REQUIRED WORK:
Reproduce all of the following rows, requests included, and scale every coordinate in the answers by 0.95, rounding to whole numbers with halves rounded up. Leave the pictures out of your answer.

RECORD EXTRACTS:

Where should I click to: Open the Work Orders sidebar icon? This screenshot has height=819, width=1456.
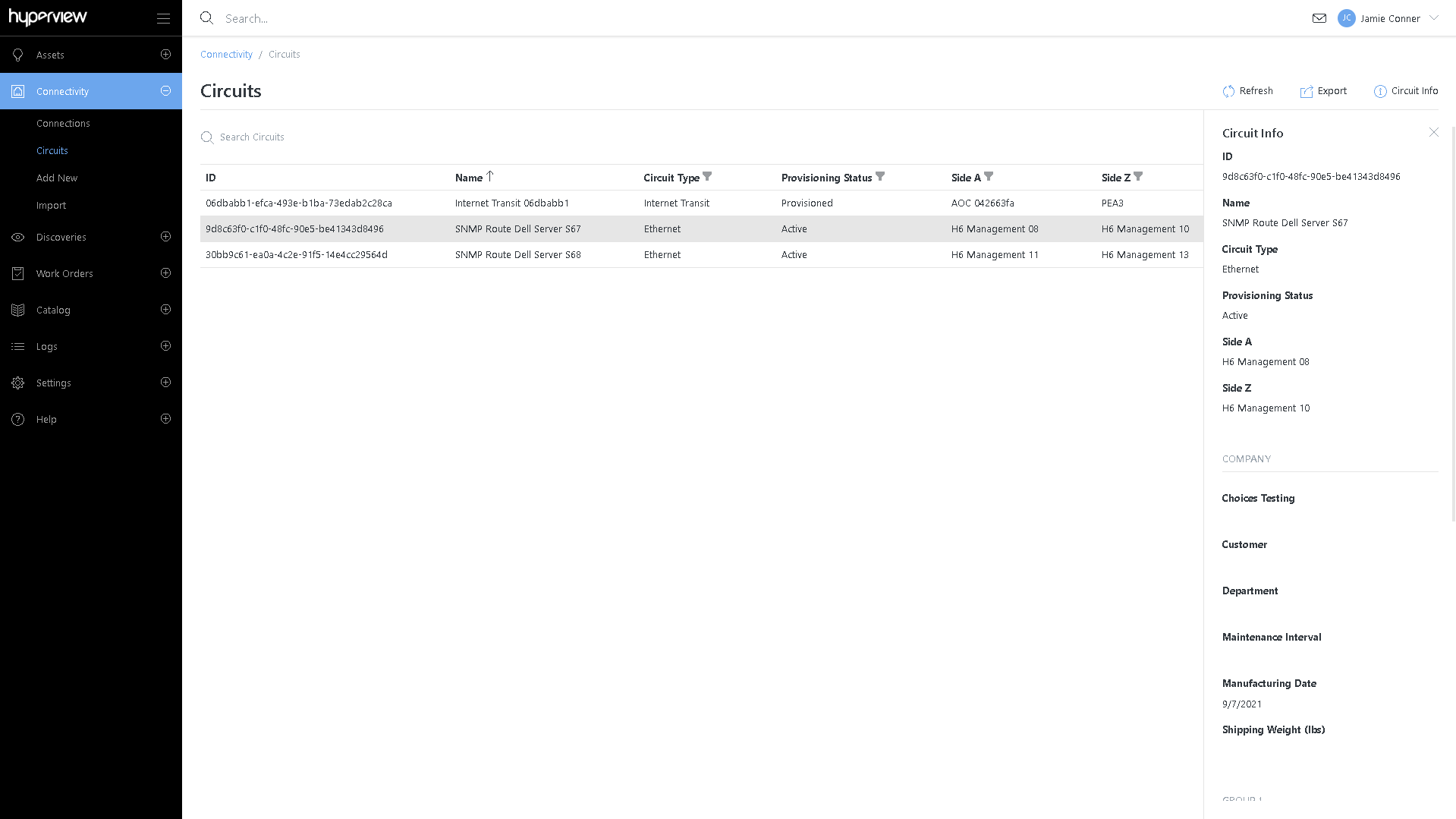17,273
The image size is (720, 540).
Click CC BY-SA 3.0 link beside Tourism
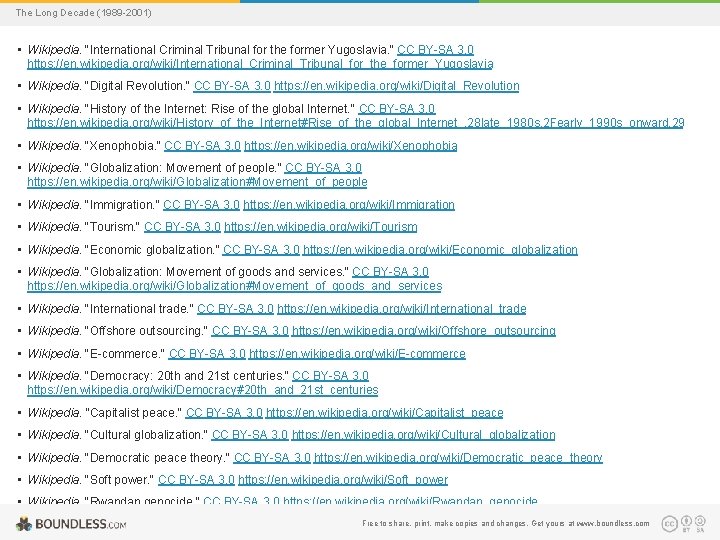click(x=182, y=227)
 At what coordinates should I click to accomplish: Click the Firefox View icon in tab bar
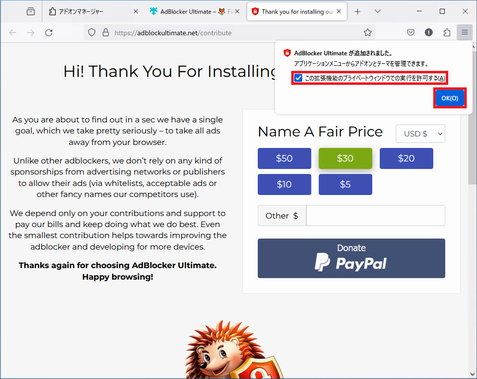tap(31, 12)
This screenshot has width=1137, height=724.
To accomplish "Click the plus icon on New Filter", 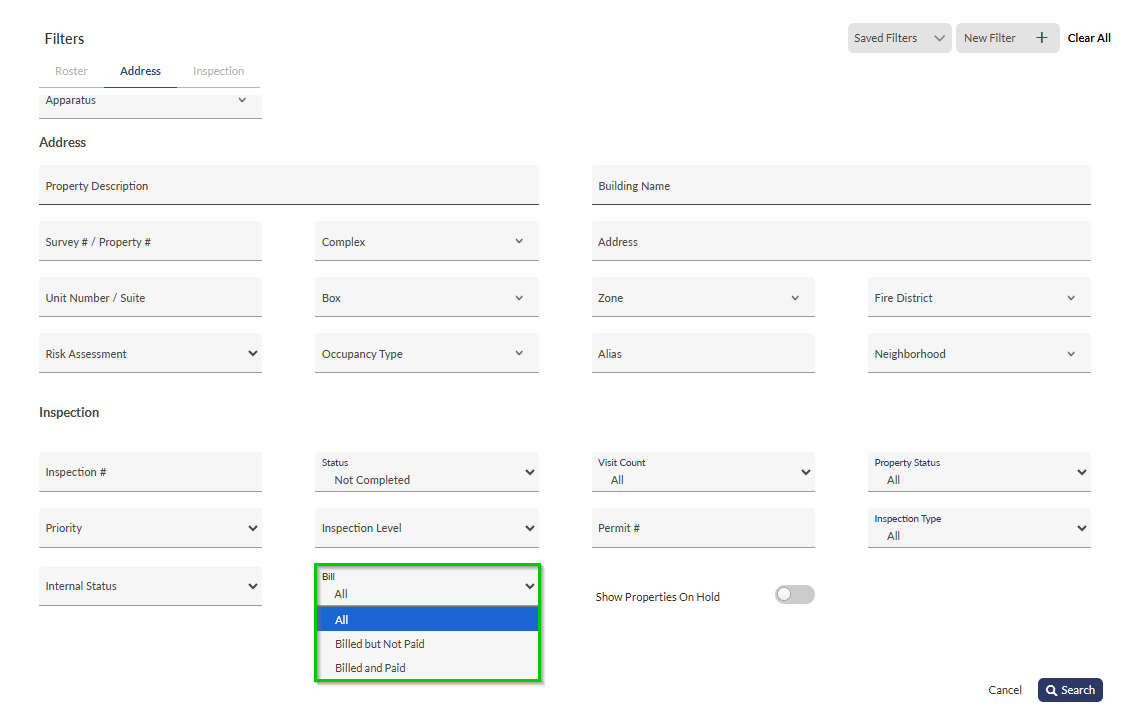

OUTPUT OF THE EXERCISE:
Where should I click to: Open the Work Orders sidebar icon? This screenshot has height=819, width=1456.
16,259
The image size is (720, 540).
Click CC BY-SA 3.0 link beside Tourism
click(x=173, y=216)
 At what coordinates should I click to accomplish: Click the Firefox View icon in tab bar
tap(29, 11)
This screenshot has width=1137, height=724.
To accomplish "Click the plus icon on New Filter", 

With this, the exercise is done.